- _AIM_:
Lay out the lines in these rows as a numbered list, with blank lines left out.

Begin

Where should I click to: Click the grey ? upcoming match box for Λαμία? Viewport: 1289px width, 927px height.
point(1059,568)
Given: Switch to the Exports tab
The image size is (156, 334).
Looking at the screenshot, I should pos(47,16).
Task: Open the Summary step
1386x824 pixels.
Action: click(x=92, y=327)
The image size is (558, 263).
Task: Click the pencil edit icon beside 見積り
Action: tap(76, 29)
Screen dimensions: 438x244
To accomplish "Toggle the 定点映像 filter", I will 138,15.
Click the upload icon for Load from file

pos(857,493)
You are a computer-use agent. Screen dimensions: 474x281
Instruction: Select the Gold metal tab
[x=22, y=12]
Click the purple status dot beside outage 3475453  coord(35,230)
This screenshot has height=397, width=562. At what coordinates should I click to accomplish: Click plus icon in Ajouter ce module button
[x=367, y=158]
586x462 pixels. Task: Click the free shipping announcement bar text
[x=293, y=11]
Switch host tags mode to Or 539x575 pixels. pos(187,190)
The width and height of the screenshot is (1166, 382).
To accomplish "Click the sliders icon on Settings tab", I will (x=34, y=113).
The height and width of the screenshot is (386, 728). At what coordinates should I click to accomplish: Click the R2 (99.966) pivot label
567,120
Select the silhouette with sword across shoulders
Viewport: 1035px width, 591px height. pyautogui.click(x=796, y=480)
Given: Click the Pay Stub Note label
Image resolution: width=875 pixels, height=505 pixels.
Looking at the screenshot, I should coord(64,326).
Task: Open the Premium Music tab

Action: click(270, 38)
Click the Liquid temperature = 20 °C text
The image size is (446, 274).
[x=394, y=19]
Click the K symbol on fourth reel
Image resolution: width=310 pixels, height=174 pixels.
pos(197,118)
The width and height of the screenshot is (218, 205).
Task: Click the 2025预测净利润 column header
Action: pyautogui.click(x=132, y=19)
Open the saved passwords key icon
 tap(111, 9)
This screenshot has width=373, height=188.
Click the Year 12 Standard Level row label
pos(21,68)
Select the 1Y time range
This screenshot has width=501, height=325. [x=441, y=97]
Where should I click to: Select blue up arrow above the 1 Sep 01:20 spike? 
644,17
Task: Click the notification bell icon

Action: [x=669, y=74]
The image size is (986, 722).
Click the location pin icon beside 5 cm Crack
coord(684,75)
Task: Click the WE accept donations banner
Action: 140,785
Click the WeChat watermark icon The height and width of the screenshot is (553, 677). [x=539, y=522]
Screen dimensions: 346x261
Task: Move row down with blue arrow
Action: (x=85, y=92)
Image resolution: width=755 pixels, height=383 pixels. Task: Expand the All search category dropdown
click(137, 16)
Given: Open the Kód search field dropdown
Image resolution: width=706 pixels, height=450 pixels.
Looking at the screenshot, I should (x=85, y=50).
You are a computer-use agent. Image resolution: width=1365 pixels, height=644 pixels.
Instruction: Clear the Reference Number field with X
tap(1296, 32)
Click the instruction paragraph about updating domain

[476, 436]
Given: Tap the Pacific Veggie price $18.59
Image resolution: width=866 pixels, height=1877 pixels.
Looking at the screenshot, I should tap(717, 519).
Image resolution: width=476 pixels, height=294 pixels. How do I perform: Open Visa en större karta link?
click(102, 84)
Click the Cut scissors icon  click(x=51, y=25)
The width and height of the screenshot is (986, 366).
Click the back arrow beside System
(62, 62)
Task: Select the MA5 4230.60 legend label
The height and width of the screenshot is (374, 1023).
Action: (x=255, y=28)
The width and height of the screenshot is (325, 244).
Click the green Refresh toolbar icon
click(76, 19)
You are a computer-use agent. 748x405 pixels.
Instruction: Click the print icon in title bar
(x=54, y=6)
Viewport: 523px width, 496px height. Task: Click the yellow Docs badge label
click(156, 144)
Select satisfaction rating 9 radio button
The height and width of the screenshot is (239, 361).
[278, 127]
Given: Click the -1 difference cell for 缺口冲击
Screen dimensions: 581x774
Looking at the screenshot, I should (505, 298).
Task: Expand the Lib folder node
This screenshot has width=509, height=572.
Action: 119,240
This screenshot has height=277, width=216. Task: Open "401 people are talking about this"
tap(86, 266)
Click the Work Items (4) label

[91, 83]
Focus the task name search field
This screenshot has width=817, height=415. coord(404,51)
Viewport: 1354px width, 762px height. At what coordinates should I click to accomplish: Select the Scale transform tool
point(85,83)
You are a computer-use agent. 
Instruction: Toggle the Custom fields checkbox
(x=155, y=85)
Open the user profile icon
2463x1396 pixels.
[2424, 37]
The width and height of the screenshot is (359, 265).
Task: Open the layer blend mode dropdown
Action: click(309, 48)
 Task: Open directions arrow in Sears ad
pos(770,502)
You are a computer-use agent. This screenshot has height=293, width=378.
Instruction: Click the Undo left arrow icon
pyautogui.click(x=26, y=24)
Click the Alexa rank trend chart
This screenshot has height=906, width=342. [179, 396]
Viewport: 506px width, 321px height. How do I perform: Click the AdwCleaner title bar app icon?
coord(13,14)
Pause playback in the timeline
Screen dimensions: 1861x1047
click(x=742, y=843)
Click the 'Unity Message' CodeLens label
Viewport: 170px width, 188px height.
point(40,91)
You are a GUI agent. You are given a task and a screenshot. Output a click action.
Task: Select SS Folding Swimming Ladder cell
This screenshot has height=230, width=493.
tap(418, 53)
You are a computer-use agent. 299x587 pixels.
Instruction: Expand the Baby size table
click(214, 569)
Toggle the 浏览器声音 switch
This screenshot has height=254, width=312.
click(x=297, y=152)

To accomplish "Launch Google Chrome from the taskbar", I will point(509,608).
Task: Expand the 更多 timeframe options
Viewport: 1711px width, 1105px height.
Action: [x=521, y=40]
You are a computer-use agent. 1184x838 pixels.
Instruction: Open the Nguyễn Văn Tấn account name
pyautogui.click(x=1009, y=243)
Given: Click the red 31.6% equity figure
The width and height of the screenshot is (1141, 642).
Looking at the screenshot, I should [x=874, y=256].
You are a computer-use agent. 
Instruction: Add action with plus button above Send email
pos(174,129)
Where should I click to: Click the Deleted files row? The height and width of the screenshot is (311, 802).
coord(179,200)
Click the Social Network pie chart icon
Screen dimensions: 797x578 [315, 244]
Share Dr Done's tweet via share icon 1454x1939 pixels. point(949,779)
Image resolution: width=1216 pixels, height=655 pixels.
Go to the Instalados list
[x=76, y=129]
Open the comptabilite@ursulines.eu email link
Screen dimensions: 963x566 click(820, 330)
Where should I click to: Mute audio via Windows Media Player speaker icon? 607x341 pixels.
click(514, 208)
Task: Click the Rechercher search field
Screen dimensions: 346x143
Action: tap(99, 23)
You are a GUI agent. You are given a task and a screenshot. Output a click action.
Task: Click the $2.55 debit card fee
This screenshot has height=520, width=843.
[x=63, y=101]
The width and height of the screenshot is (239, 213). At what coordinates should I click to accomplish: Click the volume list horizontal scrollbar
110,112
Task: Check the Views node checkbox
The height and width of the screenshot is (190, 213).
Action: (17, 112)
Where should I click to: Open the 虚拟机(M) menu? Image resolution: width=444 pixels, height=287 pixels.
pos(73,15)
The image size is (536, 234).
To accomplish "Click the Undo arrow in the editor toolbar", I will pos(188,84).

End

- _ANSWER IN FULL_:
1. Where should I click to: Click the grey ? upcoming match box for Λαμία? Viewport: 1289px width, 927px height.
2. point(1059,568)
3. Given: Switch to the Exports tab
4. The image size is (156, 334).
5. Looking at the screenshot, I should pos(47,16).
6. Task: Open the Summary step
7. 1386x824 pixels.
8. Action: click(x=92, y=327)
9. The image size is (558, 263).
10. Task: Click the pencil edit icon beside 見積り
11. Action: tap(76, 29)
12. Screen dimensions: 438x244
13. To accomplish "Toggle the 定点映像 filter", I will 138,15.
14. Click the upload icon for Load from file
15. pos(857,493)
16. You are a computer-use agent. Screen dimensions: 474x281
17. Instruction: Select the Gold metal tab
18. [x=22, y=12]
19. Click the purple status dot beside outage 3475453  coord(35,230)
20. This screenshot has height=397, width=562. At what coordinates should I click to accomplish: Click plus icon in Ajouter ce module button
21. [x=367, y=158]
22. 586x462 pixels. Task: Click the free shipping announcement bar text
23. [x=293, y=11]
24. Switch host tags mode to Or 539x575 pixels. pos(187,190)
25. The width and height of the screenshot is (1166, 382).
26. To accomplish "Click the sliders icon on Settings tab", I will (x=34, y=113).
27. The height and width of the screenshot is (386, 728). At what coordinates should I click to accomplish: Click the R2 (99.966) pivot label
28. 567,120
29. Select the silhouette with sword across shoulders
30. Viewport: 1035px width, 591px height. pyautogui.click(x=796, y=480)
31. Given: Click the Pay Stub Note label
32. Image resolution: width=875 pixels, height=505 pixels.
33. Looking at the screenshot, I should coord(64,326).
34. Task: Open the Premium Music tab
35. Action: click(270, 38)
36. Click the Liquid temperature = 20 °C text
37. The image size is (446, 274).
38. [x=394, y=19]
39. Click the K symbol on fourth reel
40. Image resolution: width=310 pixels, height=174 pixels.
41. pos(197,118)
42. The width and height of the screenshot is (218, 205).
43. Task: Click the 2025预测净利润 column header
44. Action: pyautogui.click(x=132, y=19)
45. Open the saved passwords key icon
46.  tap(111, 9)
47. This screenshot has width=373, height=188.
48. Click the Year 12 Standard Level row label
49. pos(21,68)
50. Select the 1Y time range
51. This screenshot has width=501, height=325. [x=441, y=97]
52. Where should I click to: Select blue up arrow above the 1 Sep 01:20 spike? 
53. 644,17
54. Task: Click the notification bell icon
55. Action: [x=669, y=74]
56. The image size is (986, 722).
57. Click the location pin icon beside 5 cm Crack
58. coord(684,75)
59. Task: Click the WE accept donations banner
60. Action: 140,785
61. Click the WeChat watermark icon The height and width of the screenshot is (553, 677). [x=539, y=522]
62. Screen dimensions: 346x261
63. Task: Move row down with blue arrow
64. Action: (x=85, y=92)
65. Image resolution: width=755 pixels, height=383 pixels. Task: Expand the All search category dropdown
66. click(137, 16)
67. Given: Open the Kód search field dropdown
68. Image resolution: width=706 pixels, height=450 pixels.
69. Looking at the screenshot, I should (x=85, y=50).
70. You are a computer-use agent. Image resolution: width=1365 pixels, height=644 pixels.
71. Instruction: Clear the Reference Number field with X
72. tap(1296, 32)
73. Click the instruction paragraph about updating domain
74. [476, 436]
75. Given: Tap the Pacific Veggie price $18.59
76. Image resolution: width=866 pixels, height=1877 pixels.
77. Looking at the screenshot, I should tap(717, 519).
78. Image resolution: width=476 pixels, height=294 pixels. How do I perform: Open Visa en större karta link?
79. click(102, 84)
80. Click the Cut scissors icon  click(x=51, y=25)
81. The width and height of the screenshot is (986, 366).
82. Click the back arrow beside System
83. (62, 62)
84. Task: Select the MA5 4230.60 legend label
85. The height and width of the screenshot is (374, 1023).
86. Action: (x=255, y=28)
87. The width and height of the screenshot is (325, 244).
88. Click the green Refresh toolbar icon
89. click(76, 19)
90. You are a computer-use agent. 748x405 pixels.
91. Instruction: Click the print icon in title bar
92. (x=54, y=6)
93. Viewport: 523px width, 496px height. Task: Click the yellow Docs badge label
94. click(156, 144)
95. Select satisfaction rating 9 radio button
96. The height and width of the screenshot is (239, 361).
97. [278, 127]
98. Given: Click the -1 difference cell for 缺口冲击
99. Screen dimensions: 581x774
100. Looking at the screenshot, I should (505, 298).
101. Task: Expand the Lib folder node
102. This screenshot has width=509, height=572.
103. Action: 119,240
104. This screenshot has height=277, width=216. Task: Open "401 people are talking about this"
105. tap(86, 266)
106. Click the Work Items (4) label
107. [91, 83]
108. Focus the task name search field
109. This screenshot has width=817, height=415. coord(404,51)
110. Viewport: 1354px width, 762px height. At what coordinates should I click to accomplish: Select the Scale transform tool
111. point(85,83)
112. You are a computer-use agent. 
113. Instruction: Toggle the Custom fields checkbox
114. (x=155, y=85)
115. Open the user profile icon
116. 2463x1396 pixels.
117. [2424, 37]
118. The width and height of the screenshot is (359, 265).
119. Task: Open the layer blend mode dropdown
120. Action: click(309, 48)
121.  Task: Open directions arrow in Sears ad
122. pos(770,502)
123. You are a computer-use agent. This screenshot has height=293, width=378.
124. Instruction: Click the Undo left arrow icon
125. pyautogui.click(x=26, y=24)
126. Click the Alexa rank trend chart
127. This screenshot has height=906, width=342. [179, 396]
128. Viewport: 506px width, 321px height. How do I perform: Click the AdwCleaner title bar app icon?
129. coord(13,14)
130. Pause playback in the timeline
131. Screen dimensions: 1861x1047
132. click(x=742, y=843)
133. Click the 'Unity Message' CodeLens label
134. Viewport: 170px width, 188px height.
135. point(40,91)
136. You are a GUI agent. You are given a task and a screenshot. Output a click action.
137. Task: Select SS Folding Swimming Ladder cell
138. This screenshot has height=230, width=493.
139. tap(418, 53)
140. You are a computer-use agent. 299x587 pixels.
141. Instruction: Expand the Baby size table
142. click(214, 569)
143. Toggle the 浏览器声音 switch
144. This screenshot has height=254, width=312.
145. click(x=297, y=152)
146. To accomplish "Launch Google Chrome from the taskbar", I will point(509,608).
147. Task: Expand the 更多 timeframe options
148. Viewport: 1711px width, 1105px height.
149. Action: [x=521, y=40]
150. You are a computer-use agent. 1184x838 pixels.
151. Instruction: Open the Nguyễn Văn Tấn account name
152. pyautogui.click(x=1009, y=243)
153. Given: Click the red 31.6% equity figure
154. The width and height of the screenshot is (1141, 642).
155. Looking at the screenshot, I should [x=874, y=256].
156. You are a computer-use agent. 
157. Instruction: Add action with plus button above Send email
158. pos(174,129)
159. Where should I click to: Click the Deleted files row? The height and width of the screenshot is (311, 802).
160. coord(179,200)
161. Click the Social Network pie chart icon
162. Screen dimensions: 797x578 [315, 244]
163. Share Dr Done's tweet via share icon 1454x1939 pixels. point(949,779)
164. Image resolution: width=1216 pixels, height=655 pixels.
165. Go to the Instalados list
166. [x=76, y=129]
167. Open the comptabilite@ursulines.eu email link
168. Screen dimensions: 963x566 click(820, 330)
169. Where should I click to: Mute audio via Windows Media Player speaker icon? 607x341 pixels.
170. click(514, 208)
171. Task: Click the Rechercher search field
172. Screen dimensions: 346x143
173. Action: tap(99, 23)
174. You are a GUI agent. You are given a task and a screenshot. Output a click action.
175. Task: Click the $2.55 debit card fee
176. This screenshot has height=520, width=843.
177. [x=63, y=101]
178. The width and height of the screenshot is (239, 213). At what coordinates should I click to accomplish: Click the volume list horizontal scrollbar
179. 110,112
180. Task: Check the Views node checkbox
181. The height and width of the screenshot is (190, 213).
182. Action: (17, 112)
183. Where should I click to: Open the 虚拟机(M) menu? Image resolution: width=444 pixels, height=287 pixels.
184. pos(73,15)
185. The image size is (536, 234).
186. To accomplish "Click the Undo arrow in the editor toolbar", I will pos(188,84).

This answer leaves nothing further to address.